:: Textabschnitt

Mehrere Kirchen und Moscheegemeinden gründen gemeinsam das Projekt „Dem Himmel nah“ für das Flugfeld. 

Flugfeld - Mittlerweile leben fast 3000 Menschen auf dem Flugfeld. Doch in dem neuen Wohngebiet gibt es weder eine Kirche noch eine Moschee, keine Gottesdienste oder sonstige religiöse Angebote. Andreas Senn möchte das ändern. Der Pastoralreferent der katholischen Kirche hat vor kurzem eine Arbeitsgruppe ins Leben gerufen. Sie nennt sich „Dem Himmel nah“ und soll konfessions- und religionsübergreifende Veranstaltungen organisieren. Zum Auftakt gab es an Heilig Abend eine Krippenfeier im Freien. Im Interview erzählt Andreas Senn, was darüber hinaus geplant ist.

 
Herr Senn, sind Sie zufrieden mit Ihrer ersten Weihnachtsfeier auf dem Flugfeld?
Von der Besucherzahl her hätten es gerne mehr sein können. Etwa 25 Leute sind gekommen, einige junge Familien, aber auch ein paar Bewohnerinnen des nahe gelegenen Wohn- und Pflegezentrums und einige Laufkundschaft – Leute, die zufällig vorbeikamen. Die Resonanz der Teilnehmer war gut. Einige sagten, diese Krippenfeier im Freien würden sie so schnell nicht vergessen.
Andreas Senn Foto: privat
Warum fand die Feier im Freien statt?
Ich probiere gerne neue Ideen aus. Und die Erzählung von der Geburt des Erlösers im Stall bei Bethlehem legt so ein Experiment ja nahe. So haben wir vor dem Jugendcontainer beim See einen Pavillon aufgebaut und ein Feuer entzündet. Wir haben ja im Moment keine kirchlichen Räume auf dem Flugfeld.
Wollen Sie auf dem Flugfeld eine Kirche bauen?
Nur ein Viertel der Bewohner auf dem Flugfeld gehört überhaupt einer der beiden großen Kirchen an. Die anderen sind Muslime, Mitglied einer Freikirche oder nicht religiös gebunden. Eine Kirche würde keinen Sinn machen – wenn von 400 Katholiken zehn Prozent am Sonntag den Gottesdienst besuchen. Natürlich brauchen wir künftig Räume, in denen religiöse lnhalte stattfinden können – wo sich Christen, aber auch Muslime und Angehörige anderer Religionen entfalten können.
Haben die Kirchen- und Moscheegemeinden überhaupt Interesse an solchen Räumen?
Ich habe Anfang des Jahres verschiedene Gemeinden besucht. Überall wurde ich freundlich empfangen und die verschiednen Gruppen – christliche wie muslimische – haben mir signalisiert, dass sie sich gerne beteiligen möchten. Wir haben nach einem Namen für dieses Projekt gesucht. Mit „Dem Himmel nah“ konnten sich alle identifizieren.

::::
:: Bereitgestelltes Material

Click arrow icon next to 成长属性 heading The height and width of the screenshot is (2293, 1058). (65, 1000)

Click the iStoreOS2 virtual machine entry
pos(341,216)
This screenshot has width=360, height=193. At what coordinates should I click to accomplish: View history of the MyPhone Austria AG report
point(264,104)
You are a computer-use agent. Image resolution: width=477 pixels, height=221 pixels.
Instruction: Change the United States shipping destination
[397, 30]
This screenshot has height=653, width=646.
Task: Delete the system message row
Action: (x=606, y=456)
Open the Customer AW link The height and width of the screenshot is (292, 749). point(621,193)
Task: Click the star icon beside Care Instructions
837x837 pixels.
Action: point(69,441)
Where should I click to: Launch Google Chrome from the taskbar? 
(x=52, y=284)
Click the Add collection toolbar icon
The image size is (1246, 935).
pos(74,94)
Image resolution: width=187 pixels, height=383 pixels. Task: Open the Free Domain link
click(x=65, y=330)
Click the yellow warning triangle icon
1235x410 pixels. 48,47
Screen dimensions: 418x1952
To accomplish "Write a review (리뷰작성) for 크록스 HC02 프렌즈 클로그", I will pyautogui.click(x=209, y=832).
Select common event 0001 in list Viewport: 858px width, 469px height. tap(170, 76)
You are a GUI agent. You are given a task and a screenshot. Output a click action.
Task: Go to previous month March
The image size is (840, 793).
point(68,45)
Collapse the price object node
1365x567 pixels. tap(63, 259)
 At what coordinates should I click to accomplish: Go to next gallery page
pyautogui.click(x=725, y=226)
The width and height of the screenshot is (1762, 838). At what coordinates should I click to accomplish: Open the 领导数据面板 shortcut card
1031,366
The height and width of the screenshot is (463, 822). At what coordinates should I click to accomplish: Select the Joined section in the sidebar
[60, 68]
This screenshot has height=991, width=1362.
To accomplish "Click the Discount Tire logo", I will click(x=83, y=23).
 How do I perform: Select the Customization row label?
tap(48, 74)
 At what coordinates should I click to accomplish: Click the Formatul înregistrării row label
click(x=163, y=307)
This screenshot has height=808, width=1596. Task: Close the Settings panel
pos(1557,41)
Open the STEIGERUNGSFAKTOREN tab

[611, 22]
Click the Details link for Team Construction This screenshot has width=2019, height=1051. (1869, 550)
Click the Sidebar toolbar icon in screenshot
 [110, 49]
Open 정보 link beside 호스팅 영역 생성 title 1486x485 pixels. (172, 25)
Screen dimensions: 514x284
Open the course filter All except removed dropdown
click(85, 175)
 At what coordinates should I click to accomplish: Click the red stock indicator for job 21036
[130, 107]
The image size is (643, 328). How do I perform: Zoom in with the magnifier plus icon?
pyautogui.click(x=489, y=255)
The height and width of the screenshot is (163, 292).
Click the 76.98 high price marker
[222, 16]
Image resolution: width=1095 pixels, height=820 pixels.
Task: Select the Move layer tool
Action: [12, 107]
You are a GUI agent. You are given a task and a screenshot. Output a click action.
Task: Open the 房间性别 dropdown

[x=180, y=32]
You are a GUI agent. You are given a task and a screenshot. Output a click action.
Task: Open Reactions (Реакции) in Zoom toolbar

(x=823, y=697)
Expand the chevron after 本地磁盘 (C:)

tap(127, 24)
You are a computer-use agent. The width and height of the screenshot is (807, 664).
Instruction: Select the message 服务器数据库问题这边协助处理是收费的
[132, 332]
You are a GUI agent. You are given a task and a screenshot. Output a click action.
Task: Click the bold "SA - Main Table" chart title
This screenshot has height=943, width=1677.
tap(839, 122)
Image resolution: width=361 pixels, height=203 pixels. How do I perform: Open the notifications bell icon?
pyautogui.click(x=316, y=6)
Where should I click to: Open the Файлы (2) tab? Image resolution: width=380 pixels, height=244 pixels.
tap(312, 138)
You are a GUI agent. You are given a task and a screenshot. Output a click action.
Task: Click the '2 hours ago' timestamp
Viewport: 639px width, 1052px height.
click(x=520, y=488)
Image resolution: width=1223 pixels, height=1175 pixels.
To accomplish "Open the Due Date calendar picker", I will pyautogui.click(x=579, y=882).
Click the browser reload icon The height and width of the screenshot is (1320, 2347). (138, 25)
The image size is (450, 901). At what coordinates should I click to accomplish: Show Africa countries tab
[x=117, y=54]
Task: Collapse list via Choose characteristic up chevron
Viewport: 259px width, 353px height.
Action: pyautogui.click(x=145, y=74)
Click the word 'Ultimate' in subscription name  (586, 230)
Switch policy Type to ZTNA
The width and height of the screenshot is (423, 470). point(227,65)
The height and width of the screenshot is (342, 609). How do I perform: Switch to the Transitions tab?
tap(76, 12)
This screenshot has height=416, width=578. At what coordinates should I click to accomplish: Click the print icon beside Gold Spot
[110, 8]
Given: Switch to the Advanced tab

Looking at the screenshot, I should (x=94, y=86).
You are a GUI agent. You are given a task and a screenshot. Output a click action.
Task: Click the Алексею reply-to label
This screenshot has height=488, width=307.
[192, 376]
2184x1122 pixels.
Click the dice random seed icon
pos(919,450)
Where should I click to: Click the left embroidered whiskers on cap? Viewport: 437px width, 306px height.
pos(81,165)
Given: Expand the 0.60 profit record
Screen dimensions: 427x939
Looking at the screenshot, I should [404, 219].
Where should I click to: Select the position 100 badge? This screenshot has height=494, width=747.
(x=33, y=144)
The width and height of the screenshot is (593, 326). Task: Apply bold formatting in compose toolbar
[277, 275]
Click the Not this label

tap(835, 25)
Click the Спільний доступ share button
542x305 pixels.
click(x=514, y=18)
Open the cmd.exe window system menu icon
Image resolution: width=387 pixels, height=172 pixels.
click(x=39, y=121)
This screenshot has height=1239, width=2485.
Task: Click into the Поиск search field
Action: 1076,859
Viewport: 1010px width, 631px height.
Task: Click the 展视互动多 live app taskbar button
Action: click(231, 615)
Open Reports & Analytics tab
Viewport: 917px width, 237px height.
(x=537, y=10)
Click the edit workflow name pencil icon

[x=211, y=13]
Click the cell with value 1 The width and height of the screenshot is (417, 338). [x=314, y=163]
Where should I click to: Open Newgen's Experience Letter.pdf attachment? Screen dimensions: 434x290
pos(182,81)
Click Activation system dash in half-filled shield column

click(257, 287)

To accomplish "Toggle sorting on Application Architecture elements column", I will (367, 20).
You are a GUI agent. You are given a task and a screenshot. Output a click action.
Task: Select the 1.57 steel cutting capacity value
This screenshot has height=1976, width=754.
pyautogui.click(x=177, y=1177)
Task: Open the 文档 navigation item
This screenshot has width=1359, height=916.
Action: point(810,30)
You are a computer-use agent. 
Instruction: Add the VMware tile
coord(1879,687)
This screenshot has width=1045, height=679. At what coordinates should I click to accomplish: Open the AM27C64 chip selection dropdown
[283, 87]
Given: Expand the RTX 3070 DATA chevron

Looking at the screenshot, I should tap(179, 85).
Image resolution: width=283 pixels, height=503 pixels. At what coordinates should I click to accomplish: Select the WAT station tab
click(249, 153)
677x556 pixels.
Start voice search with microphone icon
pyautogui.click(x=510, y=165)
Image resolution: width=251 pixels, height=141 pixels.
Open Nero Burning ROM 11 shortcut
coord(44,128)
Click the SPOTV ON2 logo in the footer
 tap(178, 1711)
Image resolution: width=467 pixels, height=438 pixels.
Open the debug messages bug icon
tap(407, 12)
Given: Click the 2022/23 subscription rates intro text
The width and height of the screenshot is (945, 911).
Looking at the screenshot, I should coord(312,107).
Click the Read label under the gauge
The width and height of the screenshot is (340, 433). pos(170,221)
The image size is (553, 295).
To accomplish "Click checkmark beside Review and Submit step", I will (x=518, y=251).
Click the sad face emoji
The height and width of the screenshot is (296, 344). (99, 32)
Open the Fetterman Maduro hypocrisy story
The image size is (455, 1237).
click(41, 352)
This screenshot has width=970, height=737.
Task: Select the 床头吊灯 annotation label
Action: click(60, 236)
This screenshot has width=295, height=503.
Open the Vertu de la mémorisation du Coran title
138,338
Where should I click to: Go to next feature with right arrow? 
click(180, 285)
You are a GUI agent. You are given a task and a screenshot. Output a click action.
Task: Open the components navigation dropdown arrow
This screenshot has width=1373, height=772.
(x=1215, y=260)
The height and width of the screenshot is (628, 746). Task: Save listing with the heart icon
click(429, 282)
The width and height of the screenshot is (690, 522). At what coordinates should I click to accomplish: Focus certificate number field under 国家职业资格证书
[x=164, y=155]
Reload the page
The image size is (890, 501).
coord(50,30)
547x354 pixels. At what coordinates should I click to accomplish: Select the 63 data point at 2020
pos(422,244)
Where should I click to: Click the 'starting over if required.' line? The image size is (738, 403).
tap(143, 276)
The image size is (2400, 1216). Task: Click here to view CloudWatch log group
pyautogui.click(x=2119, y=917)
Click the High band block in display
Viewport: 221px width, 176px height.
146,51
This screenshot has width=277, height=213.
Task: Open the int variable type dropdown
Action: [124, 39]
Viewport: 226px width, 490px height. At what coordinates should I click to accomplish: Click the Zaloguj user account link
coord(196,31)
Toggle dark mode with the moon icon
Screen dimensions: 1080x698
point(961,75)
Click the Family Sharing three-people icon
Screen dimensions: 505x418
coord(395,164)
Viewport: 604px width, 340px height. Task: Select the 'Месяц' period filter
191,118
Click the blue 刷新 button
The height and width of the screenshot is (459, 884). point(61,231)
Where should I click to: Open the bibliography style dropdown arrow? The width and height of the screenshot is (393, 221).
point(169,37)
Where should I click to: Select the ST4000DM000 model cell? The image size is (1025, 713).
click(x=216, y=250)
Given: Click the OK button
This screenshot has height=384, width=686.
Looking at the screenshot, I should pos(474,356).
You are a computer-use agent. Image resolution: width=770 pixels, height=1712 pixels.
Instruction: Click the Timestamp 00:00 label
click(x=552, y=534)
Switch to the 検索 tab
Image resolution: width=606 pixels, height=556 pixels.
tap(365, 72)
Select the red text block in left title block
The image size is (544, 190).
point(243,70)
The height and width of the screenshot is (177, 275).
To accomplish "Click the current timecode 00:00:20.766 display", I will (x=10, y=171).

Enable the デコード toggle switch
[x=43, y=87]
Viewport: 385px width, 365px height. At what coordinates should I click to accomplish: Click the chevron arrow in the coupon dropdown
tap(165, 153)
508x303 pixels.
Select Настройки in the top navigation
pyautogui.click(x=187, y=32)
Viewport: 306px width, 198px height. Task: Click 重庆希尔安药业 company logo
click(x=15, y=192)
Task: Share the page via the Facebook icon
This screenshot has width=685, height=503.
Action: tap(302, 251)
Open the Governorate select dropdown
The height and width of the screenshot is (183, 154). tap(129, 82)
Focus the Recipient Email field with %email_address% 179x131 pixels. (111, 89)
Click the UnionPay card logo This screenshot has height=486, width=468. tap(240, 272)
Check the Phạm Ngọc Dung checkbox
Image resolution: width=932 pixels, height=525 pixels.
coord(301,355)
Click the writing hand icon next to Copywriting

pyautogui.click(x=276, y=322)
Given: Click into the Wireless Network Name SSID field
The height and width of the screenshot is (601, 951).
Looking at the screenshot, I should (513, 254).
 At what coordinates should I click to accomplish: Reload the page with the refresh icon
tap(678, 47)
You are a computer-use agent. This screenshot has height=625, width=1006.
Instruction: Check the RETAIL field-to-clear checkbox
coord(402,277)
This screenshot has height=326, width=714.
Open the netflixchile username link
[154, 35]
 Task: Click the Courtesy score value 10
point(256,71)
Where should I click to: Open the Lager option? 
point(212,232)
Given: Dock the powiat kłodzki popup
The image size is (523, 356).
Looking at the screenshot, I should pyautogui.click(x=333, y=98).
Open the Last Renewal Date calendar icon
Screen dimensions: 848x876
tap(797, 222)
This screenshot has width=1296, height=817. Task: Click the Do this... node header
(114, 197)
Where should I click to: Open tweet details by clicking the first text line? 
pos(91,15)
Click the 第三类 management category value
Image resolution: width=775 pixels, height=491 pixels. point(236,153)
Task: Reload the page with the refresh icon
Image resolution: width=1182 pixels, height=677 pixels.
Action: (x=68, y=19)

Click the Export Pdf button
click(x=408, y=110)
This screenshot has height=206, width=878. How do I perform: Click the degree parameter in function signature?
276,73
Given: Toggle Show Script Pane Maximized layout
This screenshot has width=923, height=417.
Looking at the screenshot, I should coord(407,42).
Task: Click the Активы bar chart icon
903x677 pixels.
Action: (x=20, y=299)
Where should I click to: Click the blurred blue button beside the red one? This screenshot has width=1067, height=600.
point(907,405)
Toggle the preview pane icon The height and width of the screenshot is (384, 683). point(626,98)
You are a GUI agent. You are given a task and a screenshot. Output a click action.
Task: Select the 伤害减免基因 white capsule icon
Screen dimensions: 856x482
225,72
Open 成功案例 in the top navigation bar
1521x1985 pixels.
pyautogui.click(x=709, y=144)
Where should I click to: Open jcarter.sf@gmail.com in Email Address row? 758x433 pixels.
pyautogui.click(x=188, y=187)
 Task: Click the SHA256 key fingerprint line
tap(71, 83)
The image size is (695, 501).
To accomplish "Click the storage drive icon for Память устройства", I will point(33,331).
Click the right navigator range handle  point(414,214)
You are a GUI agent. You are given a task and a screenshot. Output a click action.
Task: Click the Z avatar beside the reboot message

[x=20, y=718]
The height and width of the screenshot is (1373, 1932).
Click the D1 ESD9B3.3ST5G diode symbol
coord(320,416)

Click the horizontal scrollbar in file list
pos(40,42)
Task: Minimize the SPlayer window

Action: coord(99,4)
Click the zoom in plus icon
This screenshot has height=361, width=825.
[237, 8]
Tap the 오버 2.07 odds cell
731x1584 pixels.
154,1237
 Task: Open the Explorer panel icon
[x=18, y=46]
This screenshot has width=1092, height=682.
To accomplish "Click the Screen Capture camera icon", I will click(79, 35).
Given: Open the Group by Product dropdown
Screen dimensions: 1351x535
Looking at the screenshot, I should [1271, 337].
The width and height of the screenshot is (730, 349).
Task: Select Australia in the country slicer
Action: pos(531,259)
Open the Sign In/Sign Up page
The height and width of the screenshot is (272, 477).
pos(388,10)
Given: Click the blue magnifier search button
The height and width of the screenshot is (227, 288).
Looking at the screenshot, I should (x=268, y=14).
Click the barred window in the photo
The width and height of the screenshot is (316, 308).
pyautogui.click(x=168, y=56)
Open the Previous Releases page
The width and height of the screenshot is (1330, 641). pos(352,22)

::::

Kurze Aufgabe: Wie viele Menschen besuchten laut dem Interview zum Flugfeld die Krippenfeier im Freien?

Vollständige Antwort: Etwa 25 Leute kamen zur Krippenfeier.